Approximately 24,000 students drop out of school in Ohio every year, Charlton said.

In 2012, the latest year figures are available, 20,275 people took the GED test in Ohio, and 14,959 passed, according to the GED Testing Service.

Aligning with Common Core

The GED was created in 1942. It was last changed in 2002. GED is changing the test now to better align it with the new Common Core standards which most states, including Ohio, are implementing and to make students more competitive in the job market, said CT Turner, a spokesman for GED Testing Service.

There’s been some concern that the test might be too difficult because more analysis and reasoning will be required, Turner and those who work with GED students said. “The truth of the matter is we’re still measuring high school equivalency in January and it’s still going to be about as difficult as high school students are performing, which hasn’t dramatically increased,” Turner said.
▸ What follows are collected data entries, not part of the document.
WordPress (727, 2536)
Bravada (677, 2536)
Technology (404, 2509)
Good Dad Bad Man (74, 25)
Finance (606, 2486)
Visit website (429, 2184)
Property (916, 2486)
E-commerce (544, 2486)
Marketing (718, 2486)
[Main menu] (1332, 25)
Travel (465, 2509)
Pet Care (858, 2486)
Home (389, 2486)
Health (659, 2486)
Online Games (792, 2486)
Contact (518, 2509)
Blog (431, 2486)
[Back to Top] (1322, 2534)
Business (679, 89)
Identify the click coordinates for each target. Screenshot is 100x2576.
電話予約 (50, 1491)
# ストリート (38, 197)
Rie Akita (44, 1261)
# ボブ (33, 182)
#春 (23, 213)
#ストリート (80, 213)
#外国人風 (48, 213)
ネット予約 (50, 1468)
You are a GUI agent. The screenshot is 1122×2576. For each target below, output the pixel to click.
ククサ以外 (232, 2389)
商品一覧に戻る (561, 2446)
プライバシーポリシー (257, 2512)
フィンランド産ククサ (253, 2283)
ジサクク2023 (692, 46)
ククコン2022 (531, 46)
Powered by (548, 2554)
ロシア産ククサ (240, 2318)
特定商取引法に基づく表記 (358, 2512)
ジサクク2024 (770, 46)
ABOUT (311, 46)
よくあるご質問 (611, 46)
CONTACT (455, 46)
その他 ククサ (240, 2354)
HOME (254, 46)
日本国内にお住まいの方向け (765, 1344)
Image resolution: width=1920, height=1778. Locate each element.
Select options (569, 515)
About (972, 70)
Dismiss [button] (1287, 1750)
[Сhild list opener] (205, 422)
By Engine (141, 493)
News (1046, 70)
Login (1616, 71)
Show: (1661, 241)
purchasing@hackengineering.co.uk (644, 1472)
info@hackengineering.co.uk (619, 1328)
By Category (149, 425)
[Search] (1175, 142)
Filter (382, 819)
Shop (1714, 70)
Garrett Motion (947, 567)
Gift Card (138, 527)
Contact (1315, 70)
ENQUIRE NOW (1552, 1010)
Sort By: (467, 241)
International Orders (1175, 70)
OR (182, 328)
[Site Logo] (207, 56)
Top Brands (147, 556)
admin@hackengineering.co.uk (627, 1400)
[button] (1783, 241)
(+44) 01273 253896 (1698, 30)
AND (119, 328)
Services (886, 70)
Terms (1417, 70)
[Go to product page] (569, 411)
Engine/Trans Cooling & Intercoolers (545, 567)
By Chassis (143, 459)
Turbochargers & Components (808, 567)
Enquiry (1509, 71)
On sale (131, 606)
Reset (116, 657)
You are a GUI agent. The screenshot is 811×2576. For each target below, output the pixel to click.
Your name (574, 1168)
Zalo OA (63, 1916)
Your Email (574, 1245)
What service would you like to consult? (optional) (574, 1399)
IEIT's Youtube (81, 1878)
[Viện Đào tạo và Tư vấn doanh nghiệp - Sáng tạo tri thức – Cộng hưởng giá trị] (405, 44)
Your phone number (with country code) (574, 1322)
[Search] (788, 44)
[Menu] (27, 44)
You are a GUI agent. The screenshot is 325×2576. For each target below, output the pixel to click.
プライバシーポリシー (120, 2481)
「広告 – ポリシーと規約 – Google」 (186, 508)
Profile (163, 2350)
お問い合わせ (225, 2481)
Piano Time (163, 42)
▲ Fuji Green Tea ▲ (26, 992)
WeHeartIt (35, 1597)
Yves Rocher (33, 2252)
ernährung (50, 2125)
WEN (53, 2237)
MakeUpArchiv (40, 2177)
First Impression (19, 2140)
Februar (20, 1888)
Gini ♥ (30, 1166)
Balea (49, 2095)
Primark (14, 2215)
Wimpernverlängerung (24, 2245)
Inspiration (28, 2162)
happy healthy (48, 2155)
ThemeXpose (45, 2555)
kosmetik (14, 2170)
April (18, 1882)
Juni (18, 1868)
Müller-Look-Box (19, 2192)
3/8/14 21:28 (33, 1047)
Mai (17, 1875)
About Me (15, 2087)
More emphasis is being placed on career and college readiness, Turner said.

A more difficult level, a college and career readiness indicator referred to as GED with Honors has been added, Turner said. Only about 12 percent of students who pass the GED go on to pursue higher education, Turner said.

The computerized format will also allow students to receive results quicker and get detailed feedback on their performance, Turner said.

Studies show students perform better on the computerized test — an 82 percent passage rate compared to 72 percent on paper, he said.

Educators said some students are uncomfortable with computers, which can penalize them in the workforce.

Most companies require applicants to fill out applications online or at a computer kiosk, Turner said.

“Really basic digital literacy skills are really basic literacy skills for today and they are required for jobs. They are required for these college and career training programs that most people will have to go into to get the jobs that are available in Ohio,” Turner said.

More sites added

The computerized test, which must be given at Pearson Vue designated test centers, will be administered in more places, Charlton said. By mid-January, Ohio will have 120 to 130 sites — up from 64 when the test was paper based, according to Charlton.

In addition to more sites, students will gain more flexibility in scheduling their tests because it can be done by computer at any time, Charlton said.

Many students rushed to take the test because they were concerned about paying more and using a computer, said Kathy Trangenstein, chief GED examiner for Greene County.

“I have a few who are very, very nervous about doing the computer test. They haven’t been exposed to the computer and they’re just kind of afraid of it, ’’ Trangenstein said.

Greene County Career Center boosted its testing sessions from two to eight a month in December, Trangenstein said.

She said very few students were turned away and they were able to take the test at other sites.

Terri Bennett, director of the Butler Tech ABLE/ESOL/GED programs, said the school will work with students to grow their digital knowledge.

“We’re actually revising our curriculum to include more and more computer basic skills,” Bennett said.

The cost of going with an online testing company was a big concern in Ohio, said Amy Leedy, adult education supervisor for Miami Valley Career Technology Center.

“The cost increased dramatically and this is a population that is trying to get a high school equivalency and a lot of times those financial requirements are a bigger burden (for them),” Leedy said.

Everyone who takes the new test will be considered a first-time test-taker and can apply for the subsidy, Leedy said.